The code is sent to the response like this:
response.contentType = "image/jpeg"; response.outputStream << out;
Here's the code that locates the image on an internal application server and re-serves the image. I've pared down the code a bit to remove the error handling, etc, to make it easier to read.
def show = {
def address = "http://internal.application.server:9899/img?photoid=${params.id}"
def out = new ByteArrayOutputStream()
out << new URL(address).openStream()
response.contentLength = out.size();
// XXX If you don't do this hack, "head" requests won't work!
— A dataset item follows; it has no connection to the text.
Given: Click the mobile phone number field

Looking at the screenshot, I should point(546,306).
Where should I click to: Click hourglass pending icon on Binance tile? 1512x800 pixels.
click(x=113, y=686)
if (request.method == 'HEAD')
{ render( text : "", contentType : "image/jpeg" ); }
else {
response.contentType = "image/jpeg"; response.outputStream << out;
}
}
Update: I tried setting the CharacterEncoding
response.setCharacterEncoding("ISO-8859-1");
if (request.method == 'HEAD')
{ render( text : "", contentType : "image/jpeg" ); }
else {
response.contentType = "image/jpeg;charset=ISO-8859-1"; response.outputStream << out;
}
but it made no difference in the output. On my production machine, the binary bytes in the image are re-encoded/escaped as if they were UTF-8 (see Michael's explanation below). It works fine on my development machine.
An "encoding" problem?
Absolutely. The sequence "bfef efbd bdbf bfef efbd bdbf" is actually 4 repeats of (little-endian) UTF-8 for the U+FFFD REPLACEMENT CHARACTER code point. So at some point, your binary data is being interpreted as UTF-8 character data, and of course it's not valid UTF-8.
Almost certainly your production box uses UTF-8 as platform default encoding while the dev box uses a bijective ISO-8859 encoding.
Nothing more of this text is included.